Hi All,
I am hoping to get more involved in the upstream Kafka community. To that end,
I was trying to keep up with the KIPs that were currently under discussion.
However, I found it hard to keep track of what was and wasn't being discussed
and the progress they were making. Some KIPs appeared abandoned but will still
classed as "Under Discussion".
So, during a very rainy week on holiday, I created a tool (which I called
KIPper [[1](https://github.com/tomncooper/kipper)]) to parse the dev mailing
list archive and extract all KIP mentions. I paired this with information
parsed from the confluence (wiki) API to create an enriched table of the KIPs
Under Discussion [[2](https://tomncooper.github.io/kipper/)].
The table shows a "Status" for each KIP, which is based on the last time the
KIP was mentioned in the subject line of an email on the dev mailing list.

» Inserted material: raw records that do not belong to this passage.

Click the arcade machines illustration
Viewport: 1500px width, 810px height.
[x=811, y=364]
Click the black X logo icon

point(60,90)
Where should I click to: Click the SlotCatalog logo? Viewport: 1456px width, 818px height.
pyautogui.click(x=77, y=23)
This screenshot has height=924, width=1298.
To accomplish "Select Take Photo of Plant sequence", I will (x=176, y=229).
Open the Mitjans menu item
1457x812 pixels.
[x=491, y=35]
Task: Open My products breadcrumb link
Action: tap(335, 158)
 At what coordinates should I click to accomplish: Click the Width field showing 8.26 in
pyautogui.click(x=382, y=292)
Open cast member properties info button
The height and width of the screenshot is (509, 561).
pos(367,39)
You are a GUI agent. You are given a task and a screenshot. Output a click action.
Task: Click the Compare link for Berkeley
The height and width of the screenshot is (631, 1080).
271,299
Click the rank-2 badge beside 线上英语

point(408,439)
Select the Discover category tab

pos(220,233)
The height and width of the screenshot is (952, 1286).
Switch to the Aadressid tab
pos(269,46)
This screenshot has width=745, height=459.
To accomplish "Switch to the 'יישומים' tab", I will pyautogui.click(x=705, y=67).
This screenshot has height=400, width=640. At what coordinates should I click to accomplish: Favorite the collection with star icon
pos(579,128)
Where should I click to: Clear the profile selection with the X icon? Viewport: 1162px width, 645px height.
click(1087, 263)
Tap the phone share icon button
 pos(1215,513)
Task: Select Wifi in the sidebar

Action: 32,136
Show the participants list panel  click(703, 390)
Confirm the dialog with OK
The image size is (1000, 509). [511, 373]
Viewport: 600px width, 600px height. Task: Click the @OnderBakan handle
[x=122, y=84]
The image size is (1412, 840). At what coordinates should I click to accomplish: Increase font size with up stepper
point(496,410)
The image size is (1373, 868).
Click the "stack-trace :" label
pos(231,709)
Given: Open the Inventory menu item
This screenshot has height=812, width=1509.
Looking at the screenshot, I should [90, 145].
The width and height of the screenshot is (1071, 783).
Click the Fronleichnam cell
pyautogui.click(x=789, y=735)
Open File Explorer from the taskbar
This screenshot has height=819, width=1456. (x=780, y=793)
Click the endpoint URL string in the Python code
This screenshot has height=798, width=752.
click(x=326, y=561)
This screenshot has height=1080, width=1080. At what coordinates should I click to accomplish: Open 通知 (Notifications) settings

Green for within the last month, yellow for the last 3 months and red for
within the last year. If the status is black then it hasn't been mentioned in
over a year.
I also added vote information, but this is only indicative as it is based on
parsing the non-reply lines (without ">" in) of the email bodies so could hold
false positives.
In the spirit of the discussion on closing stale PRs
[[3](https://lists.apache.org/thread/66yj9m6tcyz8zqb3lqlbnr386bqwsopt)], it
might be a good idea to introduce a new KIP "state" alongside "Under
Discussion", "Accepted" and "Rejected" (and their numerous variants
[[4](https://github.com/tomncooper/kipper/blob/0bbb5595e79a9e075b0d2dc907c84693734d7846/kipper/wiki.py#L54)]).
Maybe a KIP with a black status and no votes could be moved to a "Stale" or
"Rejected" state?
The kipper page is statically generated at the moment so could be updated every
day with a cron job. The data used to create the page could also be used to
drive automation, perhaps emailing the KIPs author once a KIP hits "Red" status
and then automatically setting the state to stale once it turns "Black"?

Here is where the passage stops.